An Approach for Pre-Lithiation of Li1+xNi0.5Mn1.5O4 Cathodes Mitigating Active Lithium Loss

Abstract

A major challenge for longer life lithium ion batteries is the irreversible loss of active lithium during the first charge/discharge cycles, which consequently reduces the practical energy density in cells without lithium ion excess. This degradation mechanism is especially detrimental for high-capacity anodes with low first cycle Coulombic efficiency. The present study aims for overcoming this challenge by pre-lithiating the high-voltage spinel LiNi0.5Mn1.5O4 (LNMO) positive electrode material with a simple and easily scalable chemical process via stirring LNMO particles with Li metal in boiling pentanol. The subsequent structural and electrochemical analysis proves the electrochemical accessibility of the “extra” lithium and long-term cycling stability. Charging/discharging the material in LNMO || graphite (C) and LNMO || silicon/carbon (Si/C) cells demonstrates positive effects on discharge capacity, energy and capacity retention.
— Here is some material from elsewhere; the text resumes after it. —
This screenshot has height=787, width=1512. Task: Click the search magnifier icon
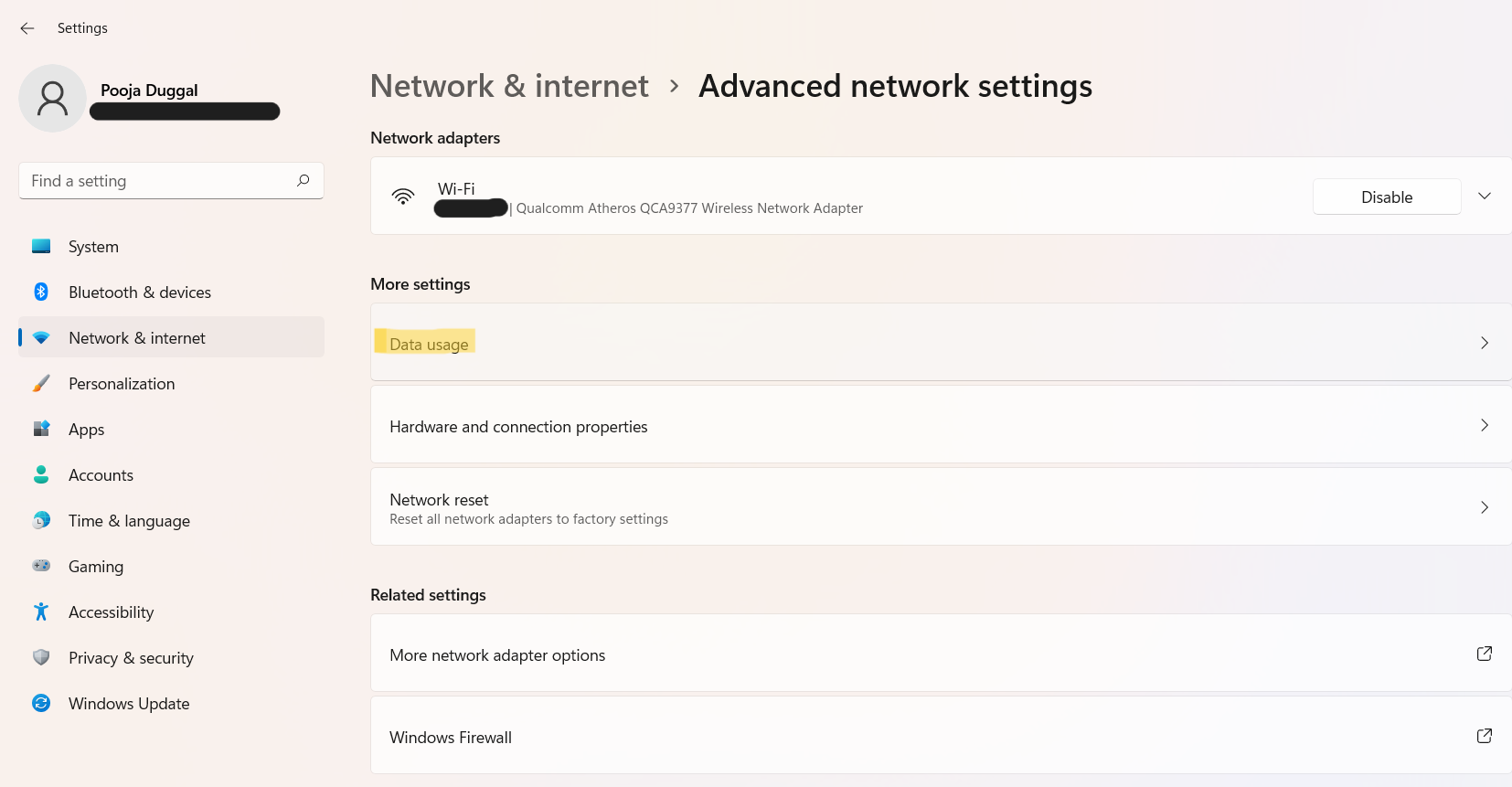pos(303,181)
Furthermore, the additional active lithium is used to increase the specific capacity of the cells by including the lower potential region of LNMO through application of a lower cell cutoff voltage of 2.4 V. Comparing “standard” LNMO || C with pre-lithiated LNMO || Si/C cells (both charged/discharged at standard cutoff voltages of 3.0 and 4.95 V), improvements in specific energy of >21% can be identified.